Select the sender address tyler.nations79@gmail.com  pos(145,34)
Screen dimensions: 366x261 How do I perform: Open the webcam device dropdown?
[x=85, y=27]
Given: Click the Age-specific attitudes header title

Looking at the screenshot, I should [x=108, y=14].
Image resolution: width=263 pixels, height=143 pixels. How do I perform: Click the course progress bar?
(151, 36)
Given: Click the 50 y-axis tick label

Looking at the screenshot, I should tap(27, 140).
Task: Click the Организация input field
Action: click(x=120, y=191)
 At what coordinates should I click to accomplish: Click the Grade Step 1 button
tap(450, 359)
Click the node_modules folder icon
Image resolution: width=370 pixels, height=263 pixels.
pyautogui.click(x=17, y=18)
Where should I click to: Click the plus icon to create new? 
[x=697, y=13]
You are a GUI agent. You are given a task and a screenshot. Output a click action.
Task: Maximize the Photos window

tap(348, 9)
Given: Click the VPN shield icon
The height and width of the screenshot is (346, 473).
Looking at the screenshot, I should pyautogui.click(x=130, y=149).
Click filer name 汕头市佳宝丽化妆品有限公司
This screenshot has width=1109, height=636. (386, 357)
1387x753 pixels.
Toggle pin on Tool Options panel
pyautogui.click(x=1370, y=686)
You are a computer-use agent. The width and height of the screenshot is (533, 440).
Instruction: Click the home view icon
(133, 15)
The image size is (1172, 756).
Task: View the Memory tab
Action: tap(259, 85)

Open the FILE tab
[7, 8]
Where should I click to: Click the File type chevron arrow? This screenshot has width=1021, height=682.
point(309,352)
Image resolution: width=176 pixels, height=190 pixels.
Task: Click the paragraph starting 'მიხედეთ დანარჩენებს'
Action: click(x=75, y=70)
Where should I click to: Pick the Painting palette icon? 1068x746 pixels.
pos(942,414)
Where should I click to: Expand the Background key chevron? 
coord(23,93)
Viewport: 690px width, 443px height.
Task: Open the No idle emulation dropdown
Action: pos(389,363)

● ● ● ●

» Activity
Reproduce the data in full, precisely as given.

» Exercise answer
Select the sender address tyler.nations79@gmail.com  pos(145,34)
Screen dimensions: 366x261 How do I perform: Open the webcam device dropdown?
[x=85, y=27]
Given: Click the Age-specific attitudes header title

Looking at the screenshot, I should [x=108, y=14].
Image resolution: width=263 pixels, height=143 pixels. How do I perform: Click the course progress bar?
(151, 36)
Given: Click the 50 y-axis tick label

Looking at the screenshot, I should tap(27, 140).
Task: Click the Организация input field
Action: click(x=120, y=191)
 At what coordinates should I click to accomplish: Click the Grade Step 1 button
tap(450, 359)
Click the node_modules folder icon
Image resolution: width=370 pixels, height=263 pixels.
pyautogui.click(x=17, y=18)
Where should I click to: Click the plus icon to create new? 
[x=697, y=13]
You are a GUI agent. You are given a task and a screenshot. Output a click action.
Task: Maximize the Photos window

tap(348, 9)
Given: Click the VPN shield icon
The height and width of the screenshot is (346, 473).
Looking at the screenshot, I should pyautogui.click(x=130, y=149).
Click filer name 汕头市佳宝丽化妆品有限公司
This screenshot has width=1109, height=636. (386, 357)
1387x753 pixels.
Toggle pin on Tool Options panel
pyautogui.click(x=1370, y=686)
You are a computer-use agent. The width and height of the screenshot is (533, 440).
Instruction: Click the home view icon
(133, 15)
The image size is (1172, 756).
Task: View the Memory tab
Action: tap(259, 85)

Open the FILE tab
[7, 8]
Where should I click to: Click the File type chevron arrow? This screenshot has width=1021, height=682.
point(309,352)
Image resolution: width=176 pixels, height=190 pixels.
Task: Click the paragraph starting 'მიხედეთ დანარჩენებს'
Action: click(x=75, y=70)
Where should I click to: Pick the Painting palette icon? 1068x746 pixels.
pos(942,414)
Where should I click to: Expand the Background key chevron? 
coord(23,93)
Viewport: 690px width, 443px height.
Task: Open the No idle emulation dropdown
Action: pos(389,363)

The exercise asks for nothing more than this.